(Saved data entries)
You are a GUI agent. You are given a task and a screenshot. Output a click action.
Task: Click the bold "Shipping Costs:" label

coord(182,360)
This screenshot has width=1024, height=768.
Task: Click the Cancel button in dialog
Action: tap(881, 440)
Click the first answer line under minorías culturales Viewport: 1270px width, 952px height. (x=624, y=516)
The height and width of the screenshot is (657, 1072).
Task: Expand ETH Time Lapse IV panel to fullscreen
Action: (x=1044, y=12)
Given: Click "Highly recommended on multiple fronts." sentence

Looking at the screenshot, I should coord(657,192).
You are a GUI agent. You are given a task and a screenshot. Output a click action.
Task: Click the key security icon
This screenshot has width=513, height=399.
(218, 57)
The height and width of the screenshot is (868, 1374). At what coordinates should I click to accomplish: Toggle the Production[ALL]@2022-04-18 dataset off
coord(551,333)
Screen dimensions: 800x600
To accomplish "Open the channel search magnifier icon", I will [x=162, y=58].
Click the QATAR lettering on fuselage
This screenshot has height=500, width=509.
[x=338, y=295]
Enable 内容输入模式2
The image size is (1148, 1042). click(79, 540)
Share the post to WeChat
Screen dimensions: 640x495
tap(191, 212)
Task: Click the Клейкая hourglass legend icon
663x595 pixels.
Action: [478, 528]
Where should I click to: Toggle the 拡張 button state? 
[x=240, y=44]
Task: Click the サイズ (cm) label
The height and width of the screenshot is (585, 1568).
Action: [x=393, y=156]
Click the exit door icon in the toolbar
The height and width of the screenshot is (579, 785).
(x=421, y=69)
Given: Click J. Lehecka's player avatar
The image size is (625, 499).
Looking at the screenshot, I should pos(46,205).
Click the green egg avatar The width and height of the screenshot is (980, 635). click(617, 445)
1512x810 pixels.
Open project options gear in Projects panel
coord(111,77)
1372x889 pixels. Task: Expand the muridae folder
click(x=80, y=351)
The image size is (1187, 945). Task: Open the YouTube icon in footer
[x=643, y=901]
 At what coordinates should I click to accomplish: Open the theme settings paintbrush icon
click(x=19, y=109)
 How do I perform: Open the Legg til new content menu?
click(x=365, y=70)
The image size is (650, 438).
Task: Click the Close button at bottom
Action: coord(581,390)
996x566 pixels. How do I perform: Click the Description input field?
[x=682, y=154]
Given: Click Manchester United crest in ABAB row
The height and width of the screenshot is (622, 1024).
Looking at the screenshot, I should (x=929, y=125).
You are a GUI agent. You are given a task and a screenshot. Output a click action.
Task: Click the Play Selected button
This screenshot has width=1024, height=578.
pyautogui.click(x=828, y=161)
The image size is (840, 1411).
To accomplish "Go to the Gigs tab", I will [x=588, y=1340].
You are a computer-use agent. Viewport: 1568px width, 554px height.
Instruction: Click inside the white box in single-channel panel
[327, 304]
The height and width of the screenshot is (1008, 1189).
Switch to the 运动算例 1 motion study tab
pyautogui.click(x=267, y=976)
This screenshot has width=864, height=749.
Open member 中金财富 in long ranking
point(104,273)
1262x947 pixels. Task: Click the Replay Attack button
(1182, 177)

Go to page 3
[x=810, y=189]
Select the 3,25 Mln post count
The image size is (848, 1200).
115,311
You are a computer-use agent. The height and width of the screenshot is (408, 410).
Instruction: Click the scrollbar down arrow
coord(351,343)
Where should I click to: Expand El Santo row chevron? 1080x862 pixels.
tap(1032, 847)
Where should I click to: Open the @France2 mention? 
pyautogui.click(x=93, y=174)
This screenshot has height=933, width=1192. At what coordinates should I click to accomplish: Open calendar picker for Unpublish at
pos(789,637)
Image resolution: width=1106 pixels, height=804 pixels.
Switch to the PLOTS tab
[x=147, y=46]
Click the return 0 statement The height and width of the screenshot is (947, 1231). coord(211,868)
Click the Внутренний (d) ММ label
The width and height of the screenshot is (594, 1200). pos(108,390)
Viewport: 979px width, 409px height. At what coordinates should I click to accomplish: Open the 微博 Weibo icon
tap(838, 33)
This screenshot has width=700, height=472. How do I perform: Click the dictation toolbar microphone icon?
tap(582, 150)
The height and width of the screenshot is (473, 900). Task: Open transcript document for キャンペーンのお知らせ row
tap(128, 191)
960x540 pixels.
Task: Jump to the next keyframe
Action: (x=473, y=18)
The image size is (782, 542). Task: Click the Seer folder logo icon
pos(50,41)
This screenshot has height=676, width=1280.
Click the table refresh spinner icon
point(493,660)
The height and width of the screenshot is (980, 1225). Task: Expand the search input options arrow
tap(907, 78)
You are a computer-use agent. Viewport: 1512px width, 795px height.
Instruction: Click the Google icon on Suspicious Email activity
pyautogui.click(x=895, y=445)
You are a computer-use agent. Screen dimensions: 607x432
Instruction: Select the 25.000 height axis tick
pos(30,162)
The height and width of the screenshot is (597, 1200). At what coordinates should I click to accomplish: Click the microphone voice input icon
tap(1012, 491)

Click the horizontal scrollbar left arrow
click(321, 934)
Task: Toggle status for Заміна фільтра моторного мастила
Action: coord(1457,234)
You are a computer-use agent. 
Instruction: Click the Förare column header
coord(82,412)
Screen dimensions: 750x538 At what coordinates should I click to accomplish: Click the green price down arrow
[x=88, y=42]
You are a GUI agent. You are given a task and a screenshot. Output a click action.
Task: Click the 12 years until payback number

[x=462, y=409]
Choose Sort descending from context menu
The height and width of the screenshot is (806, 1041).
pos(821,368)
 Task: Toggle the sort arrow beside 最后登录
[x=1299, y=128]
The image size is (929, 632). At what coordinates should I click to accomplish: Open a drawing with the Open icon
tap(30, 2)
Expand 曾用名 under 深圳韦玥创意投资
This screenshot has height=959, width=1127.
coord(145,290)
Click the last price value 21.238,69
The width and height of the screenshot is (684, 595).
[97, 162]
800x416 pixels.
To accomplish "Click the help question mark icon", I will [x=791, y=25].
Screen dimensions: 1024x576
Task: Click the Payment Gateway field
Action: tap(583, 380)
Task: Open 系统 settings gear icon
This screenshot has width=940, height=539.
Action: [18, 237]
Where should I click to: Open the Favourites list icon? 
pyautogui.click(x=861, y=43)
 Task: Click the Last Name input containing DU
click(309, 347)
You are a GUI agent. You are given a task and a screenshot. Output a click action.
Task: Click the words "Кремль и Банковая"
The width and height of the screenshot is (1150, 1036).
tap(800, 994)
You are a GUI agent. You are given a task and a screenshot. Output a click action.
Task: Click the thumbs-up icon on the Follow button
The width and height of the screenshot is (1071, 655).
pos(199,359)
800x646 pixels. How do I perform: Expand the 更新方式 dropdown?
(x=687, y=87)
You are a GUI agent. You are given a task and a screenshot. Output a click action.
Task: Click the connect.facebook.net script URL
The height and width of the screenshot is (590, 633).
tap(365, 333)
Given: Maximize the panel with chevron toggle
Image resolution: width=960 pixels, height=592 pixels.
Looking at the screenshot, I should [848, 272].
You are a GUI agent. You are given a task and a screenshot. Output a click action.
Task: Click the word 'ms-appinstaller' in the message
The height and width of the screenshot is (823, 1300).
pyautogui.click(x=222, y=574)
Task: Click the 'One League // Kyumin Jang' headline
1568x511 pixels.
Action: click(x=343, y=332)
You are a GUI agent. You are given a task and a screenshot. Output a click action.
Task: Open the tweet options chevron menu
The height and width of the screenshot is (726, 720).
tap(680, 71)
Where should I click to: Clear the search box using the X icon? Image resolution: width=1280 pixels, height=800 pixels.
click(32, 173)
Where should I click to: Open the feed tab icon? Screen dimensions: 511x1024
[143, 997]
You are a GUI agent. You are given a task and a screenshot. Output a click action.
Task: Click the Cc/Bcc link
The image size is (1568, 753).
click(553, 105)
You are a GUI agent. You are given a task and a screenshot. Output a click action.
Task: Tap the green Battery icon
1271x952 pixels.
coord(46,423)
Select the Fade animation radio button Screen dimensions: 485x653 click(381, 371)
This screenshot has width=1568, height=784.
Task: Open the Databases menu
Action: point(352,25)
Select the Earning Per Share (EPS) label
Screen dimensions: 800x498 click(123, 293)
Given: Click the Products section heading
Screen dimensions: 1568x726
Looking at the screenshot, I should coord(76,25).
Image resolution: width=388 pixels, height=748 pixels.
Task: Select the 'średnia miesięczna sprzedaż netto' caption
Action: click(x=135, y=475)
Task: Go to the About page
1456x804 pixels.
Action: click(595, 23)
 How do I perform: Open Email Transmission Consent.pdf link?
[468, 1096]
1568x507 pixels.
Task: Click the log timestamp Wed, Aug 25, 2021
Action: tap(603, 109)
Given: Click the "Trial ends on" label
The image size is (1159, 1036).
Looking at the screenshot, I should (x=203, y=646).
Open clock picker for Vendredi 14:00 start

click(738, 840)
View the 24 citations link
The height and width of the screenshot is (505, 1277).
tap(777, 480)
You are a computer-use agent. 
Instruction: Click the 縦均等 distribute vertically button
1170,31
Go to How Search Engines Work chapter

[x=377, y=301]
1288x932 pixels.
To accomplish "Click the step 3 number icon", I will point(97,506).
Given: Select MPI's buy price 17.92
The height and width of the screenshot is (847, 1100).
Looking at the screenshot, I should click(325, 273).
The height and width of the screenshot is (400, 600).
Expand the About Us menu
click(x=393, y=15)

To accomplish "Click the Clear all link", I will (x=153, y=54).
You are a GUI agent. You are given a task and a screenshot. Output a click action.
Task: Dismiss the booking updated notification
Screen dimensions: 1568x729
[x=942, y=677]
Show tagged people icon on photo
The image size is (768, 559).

- Task goal
Which of the lines above include the string "avatar"? Pick them out and copy them.

- Output
Given: Click J. Lehecka's player avatar
Click the green egg avatar The width and height of the screenshot is (980, 635). click(617, 445)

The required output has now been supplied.